Flavour rules at Ainslie’s cosy Inn

Autumn menus are popping up in dining establishments throughout the capital, including at The Inn, an upstairs extension of Edgar’s in Ainslie, writes dining reviewer WENDY JOHNSON.

Wendy Johnson.

THREE of us gathered in the dining room of The Inn, but would have been just as happy at The Terrace next door with its unique panorama of Telstra Tower and Mount Ainslie and colourful Canberra sunsets over the city.

The Inn is perfect for autumn and winter. The décor is warm and cosy, complete with a wood-lined bar and a more intimate décor.

Many dishes are cooked on the massive (and impressive) Asado grill, which adds incredible flavour. 

Our food journey began with oysters chargrilled in their own brine and served with soy sauce and desert lime on top. They were magical. 

Burrata lovers won’t be disappointed with The Inn’s version. Gorgeous with fig and apple chutney, vincotto and fresh peppery rocket ($23). The burrata was a perfect texture and the dish a pretty presentation. Some may feel the chutney a tad too sweet.

Another feast for the eyes was the citrus-cured salmon ($27) with a grapefruit dressing, slices of pink grapefruit, avocado placed for a bit on the Asado grill and pops of salty roe. The dish sang with flavour.

Chargrilled eggplant was next up with a lovely caponata. The eggplant was cooked to perfection and announced itself as an enticing dish for this time of year.

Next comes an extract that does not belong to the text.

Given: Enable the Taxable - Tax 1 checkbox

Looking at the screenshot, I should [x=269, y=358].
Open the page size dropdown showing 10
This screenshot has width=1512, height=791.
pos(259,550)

Soul satisfying in every respect. 

Another soul-satisfying dish is the free-range roast chook, barbecued with earthy harissa. The chicken arrived atop a mound of corn and black barley with a half lemon (chargrilled) on the side ($36). It was mouth-watering and the combination and depth of flavour was amazing.

Our veggie hit was the wood-fired brussels sprouts, a generous serve for $12. The sprouts were taken to the next level with N’duja butter featuring hot salami and always a sensational addition to barbecued food.

The dishes came out at a nice pace and the knowledgeable service was with a smile. 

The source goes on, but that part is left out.